§ **Set task**: Recast the part of the data that opens with the line containing "Given: Tap the zipper pulls on the pouch" and runs through the end of the data as a numbered list, leaving out blank lines. Omit the pictures from your answer.

§ **Stored data**:

▽

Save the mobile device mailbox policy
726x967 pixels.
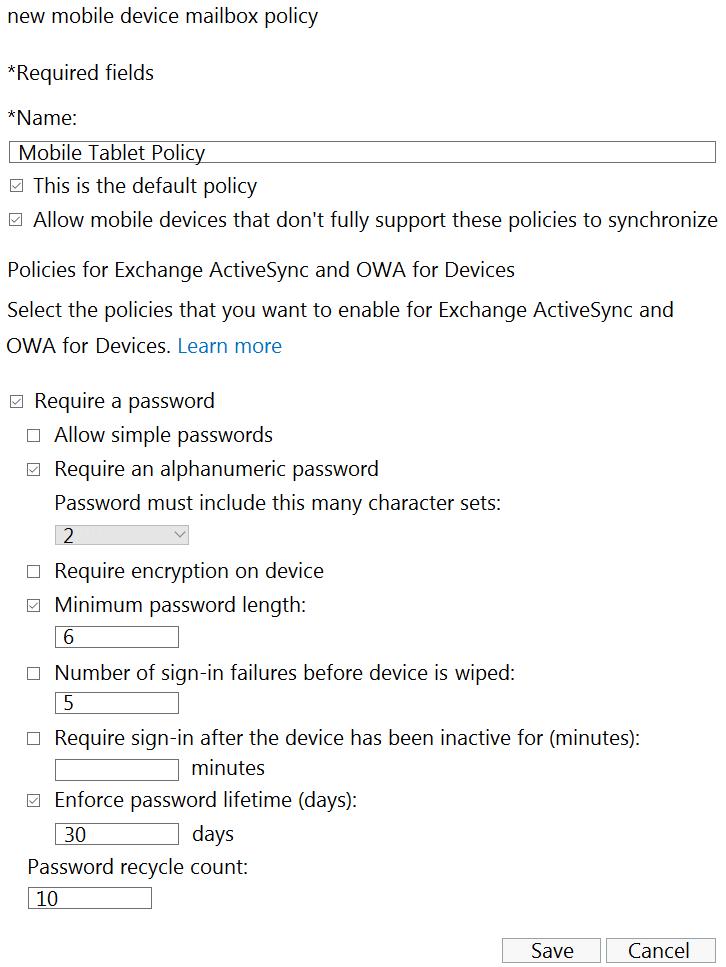point(551,950)
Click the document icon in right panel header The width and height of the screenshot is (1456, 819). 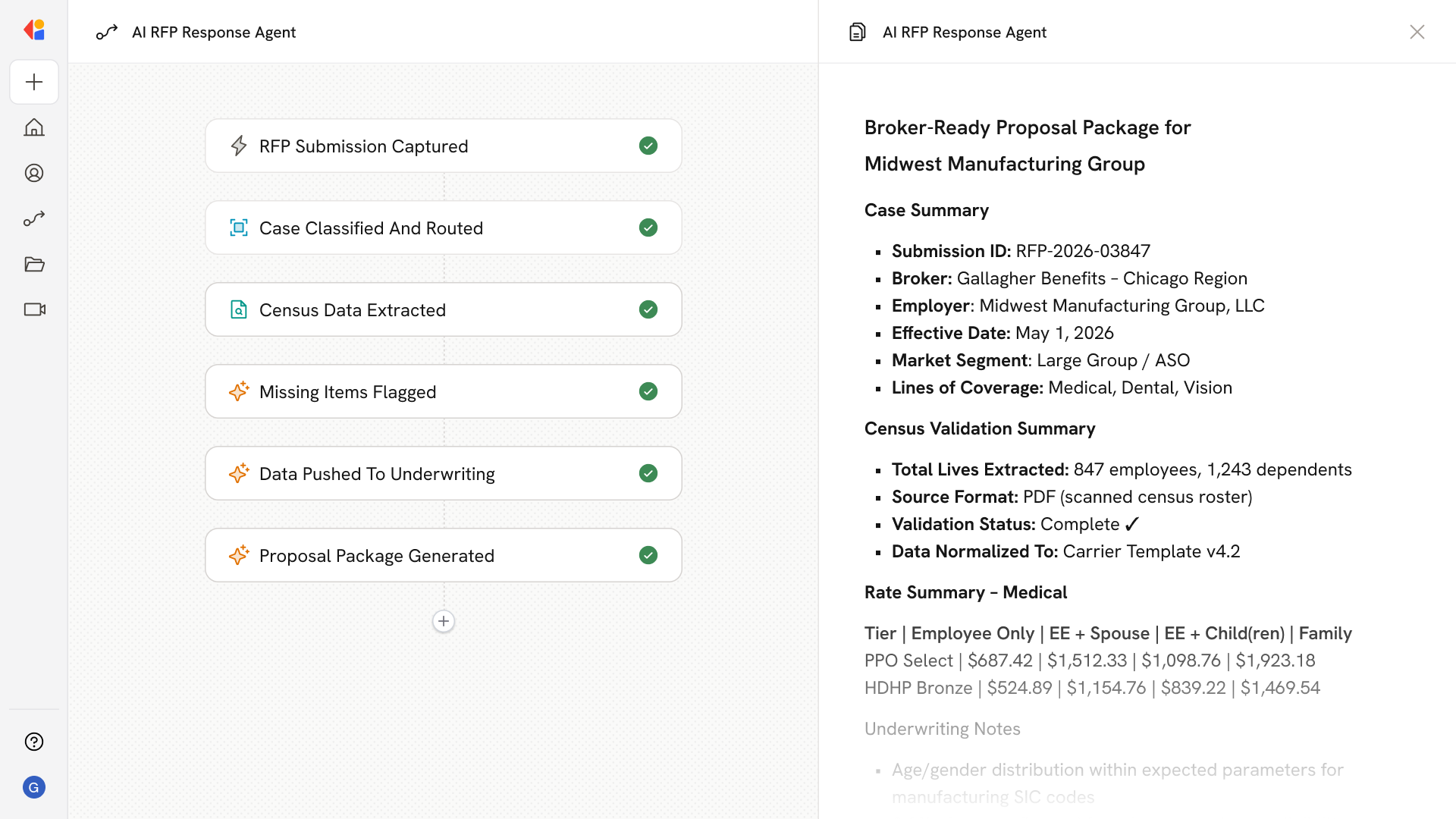click(x=857, y=32)
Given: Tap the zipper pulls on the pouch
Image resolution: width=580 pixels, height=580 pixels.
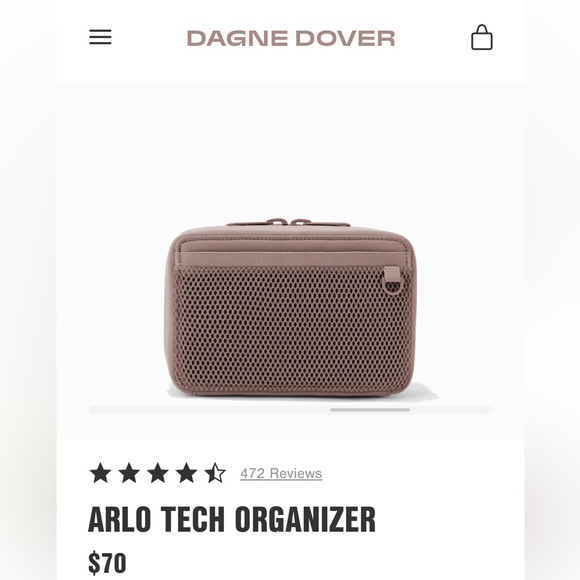Looking at the screenshot, I should tap(289, 222).
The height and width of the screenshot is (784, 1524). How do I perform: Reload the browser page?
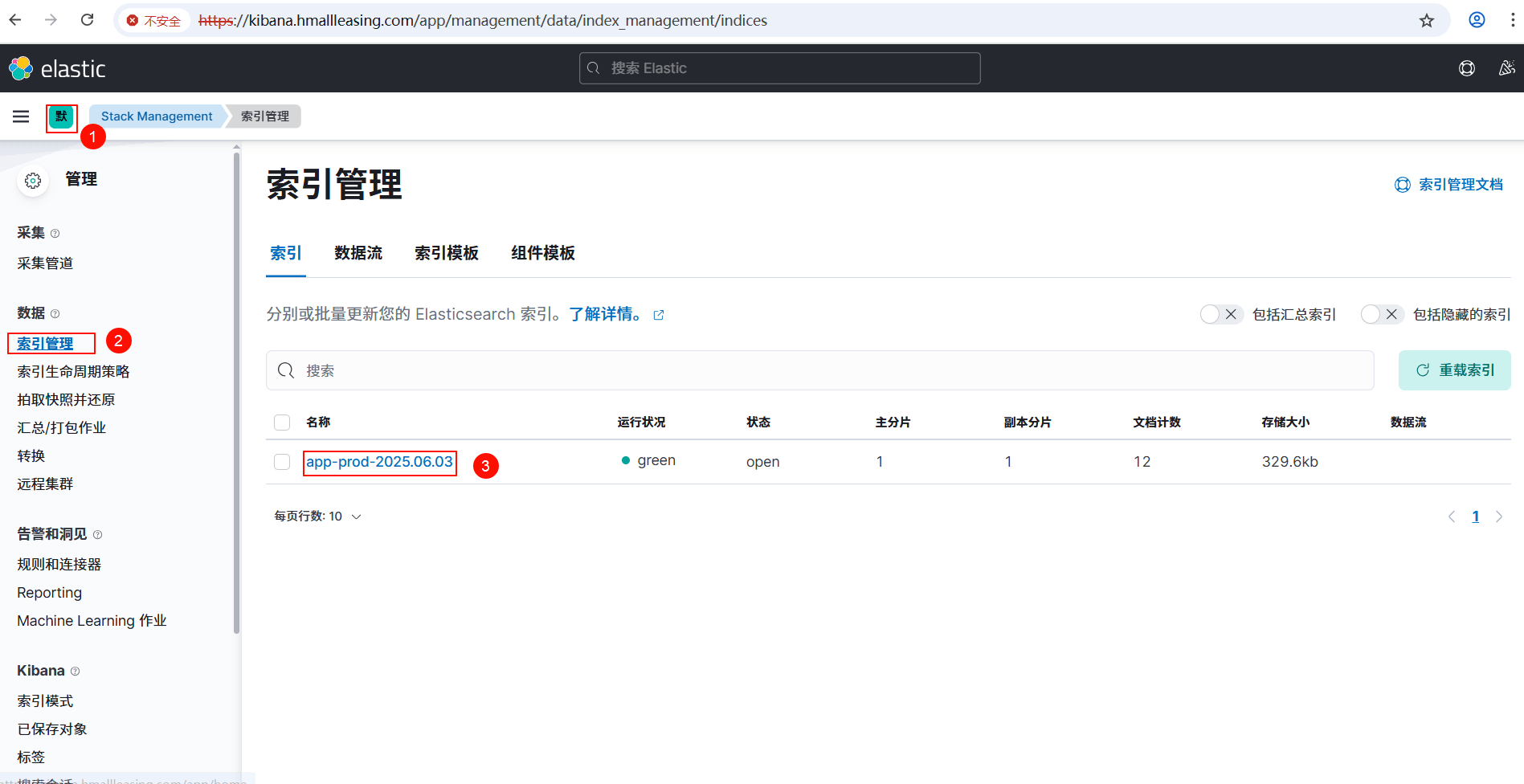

△

§ **The completed task**:
1. Given: Tap the zipper pulls on the pouch
2. Image resolution: width=580 pixels, height=580 pixels.
3. Looking at the screenshot, I should tap(289, 222).
4. The height and width of the screenshot is (784, 1524). How do I perform: Reload the browser page?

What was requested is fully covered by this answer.